The technical questions underlying these criteria have to do with data documentation procedures and checks that can expose potential risks in areas such as fairness, generalization, and privacy.
3.1 What we know how to do
We have proxies for checking many properties in these criteria (data privacy, label quality, feature selection, fairness, etc.) using exploratory data analysis [167]. For example, we can inspect the annotation process and check inter-annotator agreement to get an idea of label quality [17, 125]. We can also measure (and correct for) imbalance in data if we are given group labels that segment the dataset [99, 29]. We have techniques for identifying influential points [18], outliers [19], and mislabelled points [26, 129] which may cause models to exhibit poor performance or bias [61].

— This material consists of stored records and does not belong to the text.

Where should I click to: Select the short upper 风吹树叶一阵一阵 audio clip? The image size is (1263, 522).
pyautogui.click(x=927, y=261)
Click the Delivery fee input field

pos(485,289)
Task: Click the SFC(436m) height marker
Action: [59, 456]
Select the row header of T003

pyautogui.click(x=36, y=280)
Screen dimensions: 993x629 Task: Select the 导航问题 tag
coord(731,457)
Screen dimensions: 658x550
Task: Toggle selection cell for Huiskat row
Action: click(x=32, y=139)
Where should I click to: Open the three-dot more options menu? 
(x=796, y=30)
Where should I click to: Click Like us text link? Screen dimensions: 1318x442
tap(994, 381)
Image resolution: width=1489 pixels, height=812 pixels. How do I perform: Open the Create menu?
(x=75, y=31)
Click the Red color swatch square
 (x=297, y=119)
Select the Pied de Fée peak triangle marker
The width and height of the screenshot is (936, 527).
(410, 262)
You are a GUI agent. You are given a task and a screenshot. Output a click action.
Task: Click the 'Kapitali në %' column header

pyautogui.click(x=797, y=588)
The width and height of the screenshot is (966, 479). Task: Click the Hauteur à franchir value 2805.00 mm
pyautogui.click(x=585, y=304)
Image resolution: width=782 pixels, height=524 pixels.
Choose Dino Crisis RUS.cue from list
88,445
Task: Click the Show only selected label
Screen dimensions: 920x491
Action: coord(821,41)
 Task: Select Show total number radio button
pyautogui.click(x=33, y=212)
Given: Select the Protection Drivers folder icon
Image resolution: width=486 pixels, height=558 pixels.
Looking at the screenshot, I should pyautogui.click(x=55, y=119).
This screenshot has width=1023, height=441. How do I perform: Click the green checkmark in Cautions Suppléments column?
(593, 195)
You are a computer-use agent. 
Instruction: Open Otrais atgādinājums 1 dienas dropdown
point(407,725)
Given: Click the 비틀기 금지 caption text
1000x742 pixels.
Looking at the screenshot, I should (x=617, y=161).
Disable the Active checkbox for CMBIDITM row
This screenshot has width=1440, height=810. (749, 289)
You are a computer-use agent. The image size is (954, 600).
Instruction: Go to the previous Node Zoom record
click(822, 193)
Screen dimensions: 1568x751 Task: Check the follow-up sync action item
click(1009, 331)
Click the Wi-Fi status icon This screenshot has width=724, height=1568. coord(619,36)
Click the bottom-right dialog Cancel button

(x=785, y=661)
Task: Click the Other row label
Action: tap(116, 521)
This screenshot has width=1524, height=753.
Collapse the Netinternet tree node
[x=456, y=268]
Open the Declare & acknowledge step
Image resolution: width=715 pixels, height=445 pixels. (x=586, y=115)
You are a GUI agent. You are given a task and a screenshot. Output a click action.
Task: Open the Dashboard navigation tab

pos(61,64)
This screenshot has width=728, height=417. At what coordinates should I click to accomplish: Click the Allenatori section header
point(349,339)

Further, there exist several standards for reporting dataset information [66, 81, 20, 110, 130], including on the data curation process, that are designed to help expose potential biases and limitations for which the data may be used. Sufficiently comprehensive data documentation facilitates investigation by both experts and the public. In the realm of consent, non-consenting (opt-out) data checks111For example, artists can opt-out their work with Spawning (https://spawning.ai), which provides opt-out data checks as a service to AI system developers. can give individuals control over how their data are used.
3.2 Directions requiring additional AI innovation
-
•
Metrics and Generalizability. More work is needed to connect the data metrics with impact on outcomes. For example, we have reasonable tools to connect the uncertainty or measurement error in a distance sensor to effects on motion planning [57]. However, if a traffic image dataset has a certain annotator disagreement score, what does that imply for an autonomous vehicle whose vision system is trained on those data? The question of generalizability also arises for data without explicit human annotation, such as internet-crawled language and vision datasets [131, 145]. In this case, what data checks can we perform to ensure that it will be appropriate for the domains in which the model is deployed? Data checks might lose their validity if the data is used outside its envisioned context.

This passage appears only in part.